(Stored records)
•••••
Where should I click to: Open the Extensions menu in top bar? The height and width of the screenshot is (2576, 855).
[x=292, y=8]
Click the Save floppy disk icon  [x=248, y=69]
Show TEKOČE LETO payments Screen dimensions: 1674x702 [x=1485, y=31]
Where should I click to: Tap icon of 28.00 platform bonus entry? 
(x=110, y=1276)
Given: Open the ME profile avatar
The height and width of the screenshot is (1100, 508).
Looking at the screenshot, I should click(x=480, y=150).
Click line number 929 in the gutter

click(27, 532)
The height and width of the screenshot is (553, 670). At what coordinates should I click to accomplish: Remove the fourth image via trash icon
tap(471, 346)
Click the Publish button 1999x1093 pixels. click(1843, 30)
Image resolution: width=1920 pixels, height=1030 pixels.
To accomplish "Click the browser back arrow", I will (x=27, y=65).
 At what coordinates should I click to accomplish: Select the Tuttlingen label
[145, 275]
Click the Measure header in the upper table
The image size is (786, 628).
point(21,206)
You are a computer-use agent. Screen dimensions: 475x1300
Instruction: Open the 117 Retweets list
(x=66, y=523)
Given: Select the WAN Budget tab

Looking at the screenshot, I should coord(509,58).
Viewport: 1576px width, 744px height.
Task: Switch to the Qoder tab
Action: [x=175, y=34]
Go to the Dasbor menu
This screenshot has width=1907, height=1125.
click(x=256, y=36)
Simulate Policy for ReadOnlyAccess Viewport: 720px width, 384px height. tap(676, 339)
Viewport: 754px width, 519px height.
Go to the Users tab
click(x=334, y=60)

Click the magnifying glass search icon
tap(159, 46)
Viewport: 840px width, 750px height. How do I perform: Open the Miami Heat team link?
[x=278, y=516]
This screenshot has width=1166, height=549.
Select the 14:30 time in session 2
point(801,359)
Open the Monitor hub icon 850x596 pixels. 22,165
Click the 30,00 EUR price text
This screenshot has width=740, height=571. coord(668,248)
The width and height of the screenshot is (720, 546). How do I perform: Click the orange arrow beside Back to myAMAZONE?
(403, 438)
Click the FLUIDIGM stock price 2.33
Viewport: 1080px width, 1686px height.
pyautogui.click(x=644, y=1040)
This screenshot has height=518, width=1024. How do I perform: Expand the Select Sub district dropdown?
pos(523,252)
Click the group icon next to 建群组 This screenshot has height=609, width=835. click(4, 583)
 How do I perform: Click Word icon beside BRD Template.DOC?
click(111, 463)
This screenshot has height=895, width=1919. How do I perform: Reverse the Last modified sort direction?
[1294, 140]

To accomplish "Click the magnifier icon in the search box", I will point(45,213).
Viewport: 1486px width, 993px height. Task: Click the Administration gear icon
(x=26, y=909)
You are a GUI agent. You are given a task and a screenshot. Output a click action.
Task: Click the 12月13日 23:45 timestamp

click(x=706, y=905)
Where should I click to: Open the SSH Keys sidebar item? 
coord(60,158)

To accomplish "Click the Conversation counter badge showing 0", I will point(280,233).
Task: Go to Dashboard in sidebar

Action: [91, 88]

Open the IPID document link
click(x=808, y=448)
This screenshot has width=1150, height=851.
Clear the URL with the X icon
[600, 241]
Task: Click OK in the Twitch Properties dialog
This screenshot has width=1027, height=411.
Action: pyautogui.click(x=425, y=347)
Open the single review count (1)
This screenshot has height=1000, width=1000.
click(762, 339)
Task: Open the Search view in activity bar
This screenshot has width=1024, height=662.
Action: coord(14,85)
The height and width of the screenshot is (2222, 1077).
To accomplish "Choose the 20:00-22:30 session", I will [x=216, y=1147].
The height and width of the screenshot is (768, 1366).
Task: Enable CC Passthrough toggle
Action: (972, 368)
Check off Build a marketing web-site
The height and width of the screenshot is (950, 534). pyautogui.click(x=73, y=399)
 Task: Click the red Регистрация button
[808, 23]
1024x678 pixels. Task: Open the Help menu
•••••
Retype the entries. Every line must match exactly.

Where should I click to: Open the Extensions menu in top bar? The height and width of the screenshot is (2576, 855).
[x=292, y=8]
Click the Save floppy disk icon  [x=248, y=69]
Show TEKOČE LETO payments Screen dimensions: 1674x702 [x=1485, y=31]
Where should I click to: Tap icon of 28.00 platform bonus entry? 
(x=110, y=1276)
Given: Open the ME profile avatar
The height and width of the screenshot is (1100, 508).
Looking at the screenshot, I should click(x=480, y=150).
Click line number 929 in the gutter

click(27, 532)
The height and width of the screenshot is (553, 670). At what coordinates should I click to accomplish: Remove the fourth image via trash icon
tap(471, 346)
Click the Publish button 1999x1093 pixels. click(1843, 30)
Image resolution: width=1920 pixels, height=1030 pixels.
To accomplish "Click the browser back arrow", I will (x=27, y=65).
 At what coordinates should I click to accomplish: Select the Tuttlingen label
[145, 275]
Click the Measure header in the upper table
The image size is (786, 628).
point(21,206)
You are a computer-use agent. Screen dimensions: 475x1300
Instruction: Open the 117 Retweets list
(x=66, y=523)
Given: Select the WAN Budget tab

Looking at the screenshot, I should coord(509,58).
Viewport: 1576px width, 744px height.
Task: Switch to the Qoder tab
Action: [x=175, y=34]
Go to the Dasbor menu
This screenshot has width=1907, height=1125.
click(x=256, y=36)
Simulate Policy for ReadOnlyAccess Viewport: 720px width, 384px height. tap(676, 339)
Viewport: 754px width, 519px height.
Go to the Users tab
click(x=334, y=60)

Click the magnifying glass search icon
tap(159, 46)
Viewport: 840px width, 750px height. How do I perform: Open the Miami Heat team link?
[x=278, y=516]
This screenshot has width=1166, height=549.
Select the 14:30 time in session 2
point(801,359)
Open the Monitor hub icon 850x596 pixels. 22,165
Click the 30,00 EUR price text
This screenshot has width=740, height=571. coord(668,248)
The width and height of the screenshot is (720, 546). How do I perform: Click the orange arrow beside Back to myAMAZONE?
(403, 438)
Click the FLUIDIGM stock price 2.33
Viewport: 1080px width, 1686px height.
pyautogui.click(x=644, y=1040)
This screenshot has height=518, width=1024. How do I perform: Expand the Select Sub district dropdown?
pos(523,252)
Click the group icon next to 建群组 This screenshot has height=609, width=835. click(4, 583)
 How do I perform: Click Word icon beside BRD Template.DOC?
click(111, 463)
This screenshot has height=895, width=1919. How do I perform: Reverse the Last modified sort direction?
[1294, 140]

To accomplish "Click the magnifier icon in the search box", I will point(45,213).
Viewport: 1486px width, 993px height. Task: Click the Administration gear icon
(x=26, y=909)
You are a GUI agent. You are given a task and a screenshot. Output a click action.
Task: Click the 12月13日 23:45 timestamp

click(x=706, y=905)
Where should I click to: Open the SSH Keys sidebar item? 
coord(60,158)

To accomplish "Click the Conversation counter badge showing 0", I will point(280,233).
Task: Go to Dashboard in sidebar

Action: [91, 88]

Open the IPID document link
click(x=808, y=448)
This screenshot has width=1150, height=851.
Clear the URL with the X icon
[600, 241]
Task: Click OK in the Twitch Properties dialog
This screenshot has width=1027, height=411.
Action: pyautogui.click(x=425, y=347)
Open the single review count (1)
This screenshot has height=1000, width=1000.
click(762, 339)
Task: Open the Search view in activity bar
This screenshot has width=1024, height=662.
Action: coord(14,85)
The height and width of the screenshot is (2222, 1077).
To accomplish "Choose the 20:00-22:30 session", I will [x=216, y=1147].
The height and width of the screenshot is (768, 1366).
Task: Enable CC Passthrough toggle
Action: (972, 368)
Check off Build a marketing web-site
The height and width of the screenshot is (950, 534). pyautogui.click(x=73, y=399)
 Task: Click the red Регистрация button
[808, 23]
1024x678 pixels. Task: Open the Help menu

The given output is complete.